**TASK TO COMPLETE**
Copy every one of the following records word for word, keeping each line unchanged.

══════════════════════════════

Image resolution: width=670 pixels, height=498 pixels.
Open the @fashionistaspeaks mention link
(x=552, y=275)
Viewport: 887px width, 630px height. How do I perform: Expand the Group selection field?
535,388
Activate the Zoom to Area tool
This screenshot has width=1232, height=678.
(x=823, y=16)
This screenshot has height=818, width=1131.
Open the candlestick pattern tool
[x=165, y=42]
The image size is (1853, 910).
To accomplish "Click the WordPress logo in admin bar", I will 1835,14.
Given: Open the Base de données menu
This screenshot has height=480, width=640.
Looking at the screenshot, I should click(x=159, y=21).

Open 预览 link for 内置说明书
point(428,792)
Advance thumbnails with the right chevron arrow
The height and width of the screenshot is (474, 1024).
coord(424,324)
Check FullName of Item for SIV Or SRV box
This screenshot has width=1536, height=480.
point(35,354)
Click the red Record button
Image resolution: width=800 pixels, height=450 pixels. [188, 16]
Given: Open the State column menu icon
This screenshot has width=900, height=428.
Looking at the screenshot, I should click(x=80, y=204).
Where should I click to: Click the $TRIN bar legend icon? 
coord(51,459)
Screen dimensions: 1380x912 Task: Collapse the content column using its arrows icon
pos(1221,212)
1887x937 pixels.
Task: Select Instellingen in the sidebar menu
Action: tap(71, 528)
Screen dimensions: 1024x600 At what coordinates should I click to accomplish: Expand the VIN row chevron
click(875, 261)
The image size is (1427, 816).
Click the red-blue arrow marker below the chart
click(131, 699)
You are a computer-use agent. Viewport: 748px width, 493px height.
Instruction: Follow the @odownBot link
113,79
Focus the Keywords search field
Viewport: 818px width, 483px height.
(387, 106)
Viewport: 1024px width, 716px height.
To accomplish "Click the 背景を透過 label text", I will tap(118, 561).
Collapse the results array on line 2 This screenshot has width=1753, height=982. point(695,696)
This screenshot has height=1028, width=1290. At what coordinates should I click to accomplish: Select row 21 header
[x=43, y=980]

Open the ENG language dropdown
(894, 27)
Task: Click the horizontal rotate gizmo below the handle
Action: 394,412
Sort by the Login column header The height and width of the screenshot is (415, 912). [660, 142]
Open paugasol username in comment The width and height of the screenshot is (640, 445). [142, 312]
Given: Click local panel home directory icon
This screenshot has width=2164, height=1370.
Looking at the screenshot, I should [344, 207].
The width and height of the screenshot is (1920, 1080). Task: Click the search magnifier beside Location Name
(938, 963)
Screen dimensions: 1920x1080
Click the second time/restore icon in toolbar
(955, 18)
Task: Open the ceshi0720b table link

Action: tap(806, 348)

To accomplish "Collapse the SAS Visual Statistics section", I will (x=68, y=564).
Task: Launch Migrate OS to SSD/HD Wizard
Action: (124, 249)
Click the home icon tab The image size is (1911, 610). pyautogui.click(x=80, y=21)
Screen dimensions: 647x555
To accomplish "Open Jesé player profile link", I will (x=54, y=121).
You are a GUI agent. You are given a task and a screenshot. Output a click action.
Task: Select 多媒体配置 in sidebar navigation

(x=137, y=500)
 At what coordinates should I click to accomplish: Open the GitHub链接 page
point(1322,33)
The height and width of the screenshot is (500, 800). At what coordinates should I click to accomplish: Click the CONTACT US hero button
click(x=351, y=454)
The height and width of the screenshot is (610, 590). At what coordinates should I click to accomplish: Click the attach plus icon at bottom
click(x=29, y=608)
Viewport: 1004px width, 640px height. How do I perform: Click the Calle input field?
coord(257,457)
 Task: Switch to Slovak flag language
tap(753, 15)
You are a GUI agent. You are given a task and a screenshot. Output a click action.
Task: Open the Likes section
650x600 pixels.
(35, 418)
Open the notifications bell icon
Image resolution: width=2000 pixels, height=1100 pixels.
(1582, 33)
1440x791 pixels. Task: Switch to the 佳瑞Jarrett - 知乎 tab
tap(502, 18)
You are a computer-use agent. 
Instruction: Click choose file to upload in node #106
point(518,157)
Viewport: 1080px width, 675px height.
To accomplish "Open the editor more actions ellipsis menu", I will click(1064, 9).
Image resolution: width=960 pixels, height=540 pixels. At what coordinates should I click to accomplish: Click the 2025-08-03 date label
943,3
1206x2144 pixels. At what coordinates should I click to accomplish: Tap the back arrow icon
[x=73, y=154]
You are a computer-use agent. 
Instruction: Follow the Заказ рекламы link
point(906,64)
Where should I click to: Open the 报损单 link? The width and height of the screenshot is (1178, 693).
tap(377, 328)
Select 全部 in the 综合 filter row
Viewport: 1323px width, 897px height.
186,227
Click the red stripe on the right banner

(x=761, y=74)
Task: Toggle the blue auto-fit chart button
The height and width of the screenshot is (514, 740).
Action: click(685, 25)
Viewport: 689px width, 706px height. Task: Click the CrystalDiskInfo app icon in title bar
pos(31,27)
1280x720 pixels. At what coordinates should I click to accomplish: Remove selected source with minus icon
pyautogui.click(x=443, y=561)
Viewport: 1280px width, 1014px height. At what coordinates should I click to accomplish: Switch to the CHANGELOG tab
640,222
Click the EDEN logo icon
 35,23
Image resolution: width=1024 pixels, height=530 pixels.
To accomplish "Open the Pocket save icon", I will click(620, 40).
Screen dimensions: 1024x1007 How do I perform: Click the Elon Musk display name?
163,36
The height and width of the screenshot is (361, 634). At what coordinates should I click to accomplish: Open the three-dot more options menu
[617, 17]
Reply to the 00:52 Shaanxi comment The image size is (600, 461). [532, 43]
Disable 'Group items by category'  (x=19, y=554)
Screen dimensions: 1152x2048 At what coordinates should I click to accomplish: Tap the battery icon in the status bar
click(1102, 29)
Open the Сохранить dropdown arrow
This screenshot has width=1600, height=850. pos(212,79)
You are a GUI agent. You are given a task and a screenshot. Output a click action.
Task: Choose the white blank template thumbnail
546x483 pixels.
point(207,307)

══════════════════════════════

**FULL RESPONSE**
Image resolution: width=670 pixels, height=498 pixels.
Open the @fashionistaspeaks mention link
(x=552, y=275)
Viewport: 887px width, 630px height. How do I perform: Expand the Group selection field?
535,388
Activate the Zoom to Area tool
This screenshot has width=1232, height=678.
(x=823, y=16)
This screenshot has height=818, width=1131.
Open the candlestick pattern tool
[x=165, y=42]
The image size is (1853, 910).
To accomplish "Click the WordPress logo in admin bar", I will 1835,14.
Given: Open the Base de données menu
This screenshot has height=480, width=640.
Looking at the screenshot, I should click(x=159, y=21).

Open 预览 link for 内置说明书
point(428,792)
Advance thumbnails with the right chevron arrow
The height and width of the screenshot is (474, 1024).
coord(424,324)
Check FullName of Item for SIV Or SRV box
This screenshot has width=1536, height=480.
point(35,354)
Click the red Record button
Image resolution: width=800 pixels, height=450 pixels. [188, 16]
Given: Open the State column menu icon
This screenshot has width=900, height=428.
Looking at the screenshot, I should click(x=80, y=204).
Where should I click to: Click the $TRIN bar legend icon? 
coord(51,459)
Screen dimensions: 1380x912 Task: Collapse the content column using its arrows icon
pos(1221,212)
1887x937 pixels.
Task: Select Instellingen in the sidebar menu
Action: tap(71, 528)
Screen dimensions: 1024x600 At what coordinates should I click to accomplish: Expand the VIN row chevron
click(875, 261)
The image size is (1427, 816).
Click the red-blue arrow marker below the chart
click(131, 699)
You are a computer-use agent. Viewport: 748px width, 493px height.
Instruction: Follow the @odownBot link
113,79
Focus the Keywords search field
Viewport: 818px width, 483px height.
(387, 106)
Viewport: 1024px width, 716px height.
To accomplish "Click the 背景を透過 label text", I will tap(118, 561).
Collapse the results array on line 2 This screenshot has width=1753, height=982. point(695,696)
This screenshot has height=1028, width=1290. At what coordinates should I click to accomplish: Select row 21 header
[x=43, y=980]

Open the ENG language dropdown
(894, 27)
Task: Click the horizontal rotate gizmo below the handle
Action: 394,412
Sort by the Login column header The height and width of the screenshot is (415, 912). [660, 142]
Open paugasol username in comment The width and height of the screenshot is (640, 445). [142, 312]
Given: Click local panel home directory icon
This screenshot has width=2164, height=1370.
Looking at the screenshot, I should [344, 207].
The width and height of the screenshot is (1920, 1080). Task: Click the search magnifier beside Location Name
(938, 963)
Screen dimensions: 1920x1080
Click the second time/restore icon in toolbar
(955, 18)
Task: Open the ceshi0720b table link

Action: tap(806, 348)

To accomplish "Collapse the SAS Visual Statistics section", I will (x=68, y=564).
Task: Launch Migrate OS to SSD/HD Wizard
Action: (124, 249)
Click the home icon tab The image size is (1911, 610). pyautogui.click(x=80, y=21)
Screen dimensions: 647x555
To accomplish "Open Jesé player profile link", I will (x=54, y=121).
You are a GUI agent. You are given a task and a screenshot. Output a click action.
Task: Select 多媒体配置 in sidebar navigation

(x=137, y=500)
 At what coordinates should I click to accomplish: Open the GitHub链接 page
point(1322,33)
The height and width of the screenshot is (500, 800). At what coordinates should I click to accomplish: Click the CONTACT US hero button
click(x=351, y=454)
The height and width of the screenshot is (610, 590). At what coordinates should I click to accomplish: Click the attach plus icon at bottom
click(x=29, y=608)
Viewport: 1004px width, 640px height. How do I perform: Click the Calle input field?
coord(257,457)
 Task: Switch to Slovak flag language
tap(753, 15)
You are a GUI agent. You are given a task and a screenshot. Output a click action.
Task: Open the Likes section
650x600 pixels.
(35, 418)
Open the notifications bell icon
Image resolution: width=2000 pixels, height=1100 pixels.
(1582, 33)
1440x791 pixels. Task: Switch to the 佳瑞Jarrett - 知乎 tab
tap(502, 18)
You are a computer-use agent. 
Instruction: Click choose file to upload in node #106
point(518,157)
Viewport: 1080px width, 675px height.
To accomplish "Open the editor more actions ellipsis menu", I will click(1064, 9).
Image resolution: width=960 pixels, height=540 pixels. At what coordinates should I click to accomplish: Click the 2025-08-03 date label
943,3
1206x2144 pixels. At what coordinates should I click to accomplish: Tap the back arrow icon
[x=73, y=154]
You are a computer-use agent. 
Instruction: Follow the Заказ рекламы link
point(906,64)
Where should I click to: Open the 报损单 link? The width and height of the screenshot is (1178, 693).
tap(377, 328)
Select 全部 in the 综合 filter row
Viewport: 1323px width, 897px height.
186,227
Click the red stripe on the right banner

(x=761, y=74)
Task: Toggle the blue auto-fit chart button
The height and width of the screenshot is (514, 740).
Action: click(685, 25)
Viewport: 689px width, 706px height. Task: Click the CrystalDiskInfo app icon in title bar
pos(31,27)
1280x720 pixels. At what coordinates should I click to accomplish: Remove selected source with minus icon
pyautogui.click(x=443, y=561)
Viewport: 1280px width, 1014px height. At what coordinates should I click to accomplish: Switch to the CHANGELOG tab
640,222
Click the EDEN logo icon
 35,23
Image resolution: width=1024 pixels, height=530 pixels.
To accomplish "Open the Pocket save icon", I will click(620, 40).
Screen dimensions: 1024x1007 How do I perform: Click the Elon Musk display name?
163,36
The height and width of the screenshot is (361, 634). At what coordinates should I click to accomplish: Open the three-dot more options menu
[617, 17]
Reply to the 00:52 Shaanxi comment The image size is (600, 461). [532, 43]
Disable 'Group items by category'  (x=19, y=554)
Screen dimensions: 1152x2048 At what coordinates should I click to accomplish: Tap the battery icon in the status bar
click(1102, 29)
Open the Сохранить dropdown arrow
This screenshot has width=1600, height=850. pos(212,79)
You are a GUI agent. You are given a task and a screenshot. Output a click action.
Task: Choose the white blank template thumbnail
546x483 pixels.
point(207,307)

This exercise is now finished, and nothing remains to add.